One of the big factors is rooted in the openness of drinking within the states. This is something I believe Americans are good at for all the wrong reasons. One of my frustrations with the perceived norm of drinking in the United States is to treat the action as a competition of who can drink the most in the least amount of time and get the drunkest. We use it to get sloppy, sloshed, wasted, no matter what you call it, it is downright extreme compared to the one glass of wine at dinner that is standard in Europe. Rather than discussing the flavors that are in a good liquor, the culture surrounding America, particularly underaged adolescents is to drink until sick at college parties.

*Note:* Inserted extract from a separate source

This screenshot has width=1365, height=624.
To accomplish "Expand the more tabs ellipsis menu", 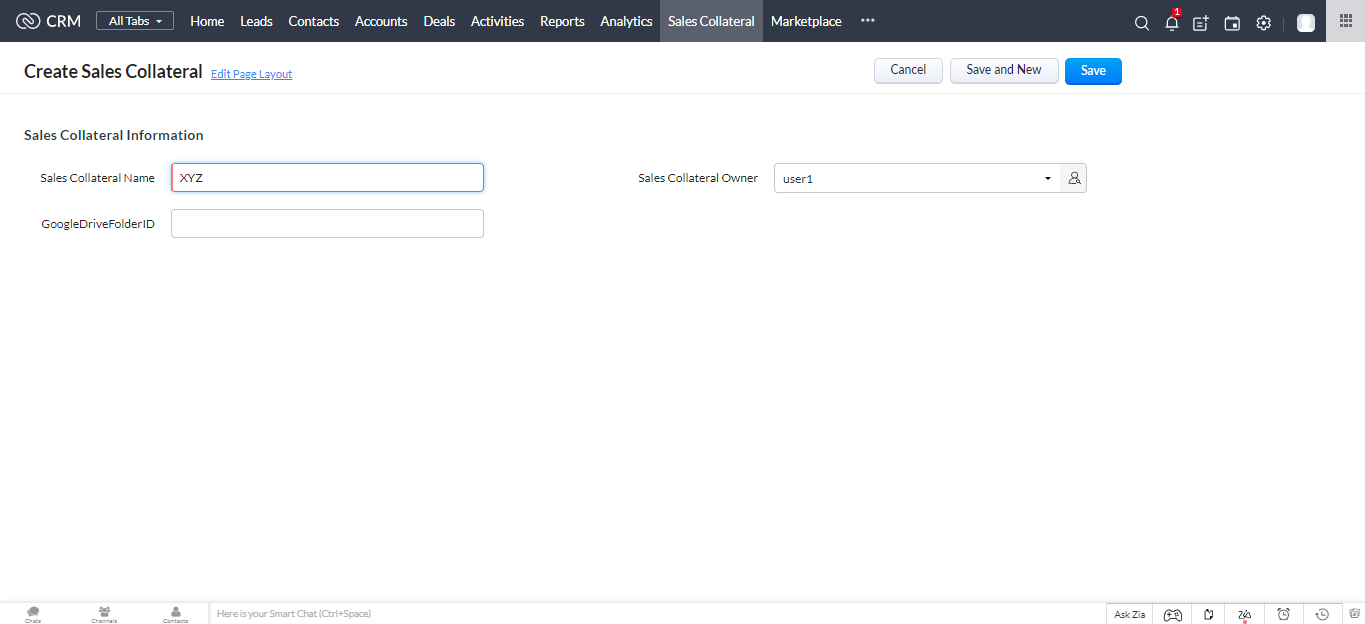I will point(867,21).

The taboo nature of alcohol leading to underage people abusing the “scandalous” and illegal substance creates a culture of normalized alcoholism, and it has become a standard in the youth of America that grow to continue seeing alcohol in such an extreme light. This is in big part influenced by inflammatory media, modern movies and popular music. In such outlets, drinking is seen as “cool,” and not drinking violates some sort of social contract. This shaming continues the cycle of drinking with the established norms of alcoholism in America. This fact adds to the reason why the drinking age being lowered will, in fact, flip the mindset on alcohol.

Thinking about culture and openness, I believe there is a very logical reason to lower the legal drinking age to 18. At 18 you are currently allowed to smoke tobacco, can own a car, enlist in the military and own certain firearms, all enormous, and arguably, adult responsibilities. And yet for some unknown reason, you cannot drink. The drinking age was set at 21 in part to the National Minimum Drinking Age Act of 1984, blackmailing states into raising the drinking age or, they would lose funding for federal highways. And there is validity to the health of the adolescent’s brain development when using alcohol. But having the current legal drinking age be so high has created a culture of excessive underage drinking.

The age is not the issue. How we as Americans approach drinking is the fact that needs correction. If you are old enough to serve and die for your country, then you are old enough to make a logical and capable decision to drink responsibly or irresponsibly. The problem has never been the age. Simply by raising the drinking age, the act of drinking illegally becomes more tantalizing. Media recognizes this and feeds into this notion and adolescents are more dangerous with the substance than ever. We can no longer fight the perception of alcohol in the 21st century like we would in the 1980s. We live in an era of technology and instant communication. Information is at our very fingertips. With this power, we can make a positive change on the societal view of alcohol, create a culture and heritage that understands the higher purposes of drinking and we can rewrite the reality of getting wasted as the ultimate goal.

2 Comments

  1. A Random University Student A Random University Student November 21, 2020

    Many of these European countries do indeed have worse binge drinking and death rates from alcohol, actually.
    Sometimes, the American way is indeed right, and taboos are there for a reason.

    • LMB LMB January 15, 2021

      Many, but not the majority. I’d rather say “a few”.